- **Problem to work on**: Copy out the data starting with the line that contains "Screen dimensions: 284x189" and going on through the line that contains "click(x=48, y=32)", swapping "search box" for "search field" and keeping everything else the same.
::: Available records
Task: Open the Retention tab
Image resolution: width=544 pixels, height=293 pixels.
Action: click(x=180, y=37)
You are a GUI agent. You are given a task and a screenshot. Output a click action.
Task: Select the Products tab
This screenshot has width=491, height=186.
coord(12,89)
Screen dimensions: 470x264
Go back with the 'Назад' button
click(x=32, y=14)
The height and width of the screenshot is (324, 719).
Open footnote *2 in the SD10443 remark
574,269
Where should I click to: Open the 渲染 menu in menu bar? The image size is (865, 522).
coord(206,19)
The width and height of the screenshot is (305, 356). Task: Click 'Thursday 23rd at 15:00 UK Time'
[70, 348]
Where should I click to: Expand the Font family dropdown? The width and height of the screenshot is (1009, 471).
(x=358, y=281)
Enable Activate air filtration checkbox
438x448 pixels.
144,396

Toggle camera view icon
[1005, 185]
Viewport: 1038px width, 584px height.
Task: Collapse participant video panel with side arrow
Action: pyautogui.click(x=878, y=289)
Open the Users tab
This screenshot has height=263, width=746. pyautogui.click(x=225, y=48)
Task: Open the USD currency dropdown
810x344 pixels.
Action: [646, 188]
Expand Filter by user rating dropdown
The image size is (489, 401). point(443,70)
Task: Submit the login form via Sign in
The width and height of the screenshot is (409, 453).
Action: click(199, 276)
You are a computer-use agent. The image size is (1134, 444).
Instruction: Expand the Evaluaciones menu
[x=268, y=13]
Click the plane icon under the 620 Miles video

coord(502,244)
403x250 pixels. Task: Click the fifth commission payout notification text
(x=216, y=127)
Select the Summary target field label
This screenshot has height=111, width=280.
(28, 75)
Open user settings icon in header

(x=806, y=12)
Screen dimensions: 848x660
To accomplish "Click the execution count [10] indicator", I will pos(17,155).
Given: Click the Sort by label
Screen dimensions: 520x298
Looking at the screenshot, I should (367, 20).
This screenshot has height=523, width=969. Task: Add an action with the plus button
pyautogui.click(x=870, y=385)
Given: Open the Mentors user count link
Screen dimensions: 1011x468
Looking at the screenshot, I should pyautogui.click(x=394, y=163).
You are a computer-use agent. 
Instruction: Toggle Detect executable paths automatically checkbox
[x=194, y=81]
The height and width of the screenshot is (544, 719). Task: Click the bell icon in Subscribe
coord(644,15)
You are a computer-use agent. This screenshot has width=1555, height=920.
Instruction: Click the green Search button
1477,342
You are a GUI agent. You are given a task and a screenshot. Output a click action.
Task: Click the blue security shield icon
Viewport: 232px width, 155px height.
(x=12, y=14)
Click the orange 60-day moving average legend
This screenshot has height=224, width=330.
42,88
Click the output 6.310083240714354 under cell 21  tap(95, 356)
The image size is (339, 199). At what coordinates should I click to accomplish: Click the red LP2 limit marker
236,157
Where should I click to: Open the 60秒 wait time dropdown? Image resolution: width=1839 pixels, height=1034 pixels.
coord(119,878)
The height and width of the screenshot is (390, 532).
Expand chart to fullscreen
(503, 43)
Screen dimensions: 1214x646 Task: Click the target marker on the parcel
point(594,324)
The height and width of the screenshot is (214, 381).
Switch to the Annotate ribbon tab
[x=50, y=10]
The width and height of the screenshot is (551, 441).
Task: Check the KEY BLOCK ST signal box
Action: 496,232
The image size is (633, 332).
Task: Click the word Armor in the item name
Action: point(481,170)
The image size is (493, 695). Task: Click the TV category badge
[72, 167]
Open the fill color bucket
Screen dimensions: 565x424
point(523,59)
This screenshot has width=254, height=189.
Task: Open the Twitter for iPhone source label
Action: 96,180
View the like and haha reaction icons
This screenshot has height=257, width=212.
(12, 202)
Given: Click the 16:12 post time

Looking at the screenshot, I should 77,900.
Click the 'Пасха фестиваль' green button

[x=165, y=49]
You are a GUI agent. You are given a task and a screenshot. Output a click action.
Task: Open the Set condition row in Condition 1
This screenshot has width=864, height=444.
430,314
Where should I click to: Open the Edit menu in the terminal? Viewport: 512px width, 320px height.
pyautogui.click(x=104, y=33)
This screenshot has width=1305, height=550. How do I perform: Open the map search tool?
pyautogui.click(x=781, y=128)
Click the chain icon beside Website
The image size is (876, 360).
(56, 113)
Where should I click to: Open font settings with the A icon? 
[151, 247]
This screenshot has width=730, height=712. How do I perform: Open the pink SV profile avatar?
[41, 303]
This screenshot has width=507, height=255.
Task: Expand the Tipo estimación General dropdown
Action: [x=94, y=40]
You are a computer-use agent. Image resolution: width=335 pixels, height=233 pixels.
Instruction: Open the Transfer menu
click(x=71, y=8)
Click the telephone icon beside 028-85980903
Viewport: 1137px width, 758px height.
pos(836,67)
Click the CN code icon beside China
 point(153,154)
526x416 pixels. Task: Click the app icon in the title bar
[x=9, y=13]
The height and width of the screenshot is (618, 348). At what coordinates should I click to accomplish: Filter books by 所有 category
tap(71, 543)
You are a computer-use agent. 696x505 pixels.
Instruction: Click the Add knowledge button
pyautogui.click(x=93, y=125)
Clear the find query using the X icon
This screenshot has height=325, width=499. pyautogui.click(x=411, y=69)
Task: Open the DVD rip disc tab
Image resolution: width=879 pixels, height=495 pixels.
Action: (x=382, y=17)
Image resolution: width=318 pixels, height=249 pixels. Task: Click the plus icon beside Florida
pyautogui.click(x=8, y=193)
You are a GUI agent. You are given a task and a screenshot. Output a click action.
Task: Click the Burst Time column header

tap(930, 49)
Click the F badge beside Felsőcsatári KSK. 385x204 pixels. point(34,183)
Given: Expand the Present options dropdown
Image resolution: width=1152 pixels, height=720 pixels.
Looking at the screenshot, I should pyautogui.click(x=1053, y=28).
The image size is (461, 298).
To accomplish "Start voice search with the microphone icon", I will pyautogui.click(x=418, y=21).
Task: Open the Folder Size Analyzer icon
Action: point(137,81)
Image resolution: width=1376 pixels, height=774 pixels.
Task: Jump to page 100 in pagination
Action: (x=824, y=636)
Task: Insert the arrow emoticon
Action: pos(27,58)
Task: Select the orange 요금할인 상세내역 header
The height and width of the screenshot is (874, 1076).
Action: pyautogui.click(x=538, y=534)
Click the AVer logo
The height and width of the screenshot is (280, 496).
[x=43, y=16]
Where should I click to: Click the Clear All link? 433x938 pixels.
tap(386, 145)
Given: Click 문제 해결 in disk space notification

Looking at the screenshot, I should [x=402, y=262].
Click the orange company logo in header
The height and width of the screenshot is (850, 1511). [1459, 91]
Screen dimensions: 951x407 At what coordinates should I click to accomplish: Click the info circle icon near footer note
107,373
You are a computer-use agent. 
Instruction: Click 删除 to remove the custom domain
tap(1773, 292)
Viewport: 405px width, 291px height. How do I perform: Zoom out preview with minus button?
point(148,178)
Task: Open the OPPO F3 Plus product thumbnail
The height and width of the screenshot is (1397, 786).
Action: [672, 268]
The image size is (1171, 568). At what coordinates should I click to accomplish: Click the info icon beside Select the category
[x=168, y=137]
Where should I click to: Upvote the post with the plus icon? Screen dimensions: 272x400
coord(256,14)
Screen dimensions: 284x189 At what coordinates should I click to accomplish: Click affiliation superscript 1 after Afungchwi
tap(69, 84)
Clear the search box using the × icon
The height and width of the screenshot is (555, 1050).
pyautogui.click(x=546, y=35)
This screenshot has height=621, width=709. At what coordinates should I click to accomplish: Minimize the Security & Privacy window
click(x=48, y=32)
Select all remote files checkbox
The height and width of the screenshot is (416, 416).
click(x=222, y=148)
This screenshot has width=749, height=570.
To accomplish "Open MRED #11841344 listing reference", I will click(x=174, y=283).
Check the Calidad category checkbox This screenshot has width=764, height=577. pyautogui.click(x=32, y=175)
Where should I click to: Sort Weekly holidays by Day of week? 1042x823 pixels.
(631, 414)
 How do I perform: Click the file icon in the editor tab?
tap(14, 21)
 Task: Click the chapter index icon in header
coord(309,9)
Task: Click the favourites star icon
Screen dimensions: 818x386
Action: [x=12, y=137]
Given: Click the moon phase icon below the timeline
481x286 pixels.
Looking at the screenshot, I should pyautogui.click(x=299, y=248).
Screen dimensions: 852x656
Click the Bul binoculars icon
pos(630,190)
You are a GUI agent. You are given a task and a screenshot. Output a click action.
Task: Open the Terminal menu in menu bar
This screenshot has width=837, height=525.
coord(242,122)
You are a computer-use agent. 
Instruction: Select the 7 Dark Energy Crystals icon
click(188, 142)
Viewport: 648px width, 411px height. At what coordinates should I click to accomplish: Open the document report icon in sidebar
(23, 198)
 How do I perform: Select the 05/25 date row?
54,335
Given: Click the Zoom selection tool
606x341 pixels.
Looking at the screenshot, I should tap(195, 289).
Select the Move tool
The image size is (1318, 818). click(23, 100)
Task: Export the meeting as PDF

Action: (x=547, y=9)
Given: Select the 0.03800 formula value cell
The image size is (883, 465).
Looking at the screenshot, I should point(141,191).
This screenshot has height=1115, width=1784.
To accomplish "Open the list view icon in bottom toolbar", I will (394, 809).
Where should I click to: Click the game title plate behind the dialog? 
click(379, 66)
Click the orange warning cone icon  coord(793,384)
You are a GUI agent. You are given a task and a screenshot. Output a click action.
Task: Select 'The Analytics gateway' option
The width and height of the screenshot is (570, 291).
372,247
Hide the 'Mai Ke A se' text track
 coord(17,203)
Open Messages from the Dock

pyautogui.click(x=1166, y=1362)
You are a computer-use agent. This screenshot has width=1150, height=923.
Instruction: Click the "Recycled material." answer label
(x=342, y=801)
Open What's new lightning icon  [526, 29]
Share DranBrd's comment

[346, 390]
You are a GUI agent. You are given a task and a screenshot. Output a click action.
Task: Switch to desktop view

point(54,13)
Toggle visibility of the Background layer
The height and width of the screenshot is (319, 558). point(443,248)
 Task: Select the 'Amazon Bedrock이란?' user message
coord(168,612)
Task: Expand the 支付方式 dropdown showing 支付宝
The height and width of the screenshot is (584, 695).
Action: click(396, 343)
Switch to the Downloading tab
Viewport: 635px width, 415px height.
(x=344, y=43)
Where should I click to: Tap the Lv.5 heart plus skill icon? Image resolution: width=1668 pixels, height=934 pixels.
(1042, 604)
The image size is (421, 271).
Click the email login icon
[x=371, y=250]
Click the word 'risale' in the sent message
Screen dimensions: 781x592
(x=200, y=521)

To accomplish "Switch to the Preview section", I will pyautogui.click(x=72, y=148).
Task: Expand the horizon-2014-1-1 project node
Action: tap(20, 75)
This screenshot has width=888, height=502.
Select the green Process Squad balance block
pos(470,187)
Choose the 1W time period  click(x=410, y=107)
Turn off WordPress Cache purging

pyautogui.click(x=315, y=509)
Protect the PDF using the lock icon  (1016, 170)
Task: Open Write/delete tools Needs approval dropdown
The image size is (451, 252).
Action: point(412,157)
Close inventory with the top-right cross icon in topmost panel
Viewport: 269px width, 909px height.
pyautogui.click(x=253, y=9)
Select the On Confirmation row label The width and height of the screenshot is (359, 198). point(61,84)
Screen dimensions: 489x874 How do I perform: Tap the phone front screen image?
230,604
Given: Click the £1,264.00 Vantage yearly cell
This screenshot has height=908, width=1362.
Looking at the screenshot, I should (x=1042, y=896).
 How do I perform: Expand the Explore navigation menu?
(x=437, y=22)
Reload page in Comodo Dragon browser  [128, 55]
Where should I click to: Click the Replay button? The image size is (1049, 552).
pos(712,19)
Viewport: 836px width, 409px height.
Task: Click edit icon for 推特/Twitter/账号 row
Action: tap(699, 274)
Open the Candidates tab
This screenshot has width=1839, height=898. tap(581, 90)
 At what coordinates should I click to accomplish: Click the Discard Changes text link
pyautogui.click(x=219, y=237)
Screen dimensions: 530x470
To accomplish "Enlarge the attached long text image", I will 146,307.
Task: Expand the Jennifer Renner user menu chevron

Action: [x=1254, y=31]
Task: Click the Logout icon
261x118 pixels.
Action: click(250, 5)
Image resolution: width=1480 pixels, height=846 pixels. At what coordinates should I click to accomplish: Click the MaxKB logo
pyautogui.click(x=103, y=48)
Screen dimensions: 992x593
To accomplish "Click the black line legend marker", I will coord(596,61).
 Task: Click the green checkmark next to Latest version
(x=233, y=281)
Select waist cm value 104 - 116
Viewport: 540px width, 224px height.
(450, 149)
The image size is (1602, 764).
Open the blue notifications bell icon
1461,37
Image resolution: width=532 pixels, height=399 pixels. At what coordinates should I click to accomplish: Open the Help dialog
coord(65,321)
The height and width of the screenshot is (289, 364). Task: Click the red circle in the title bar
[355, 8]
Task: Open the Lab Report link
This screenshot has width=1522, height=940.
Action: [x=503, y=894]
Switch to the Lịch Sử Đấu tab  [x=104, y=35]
::::::
- **The output**:
Screen dimensions: 284x189 At what coordinates should I click to accomplish: Click affiliation superscript 1 after Afungchwi
tap(69, 84)
Clear the search field using the × icon
The height and width of the screenshot is (555, 1050).
pyautogui.click(x=546, y=35)
This screenshot has height=621, width=709. At what coordinates should I click to accomplish: Minimize the Security & Privacy window
click(x=48, y=32)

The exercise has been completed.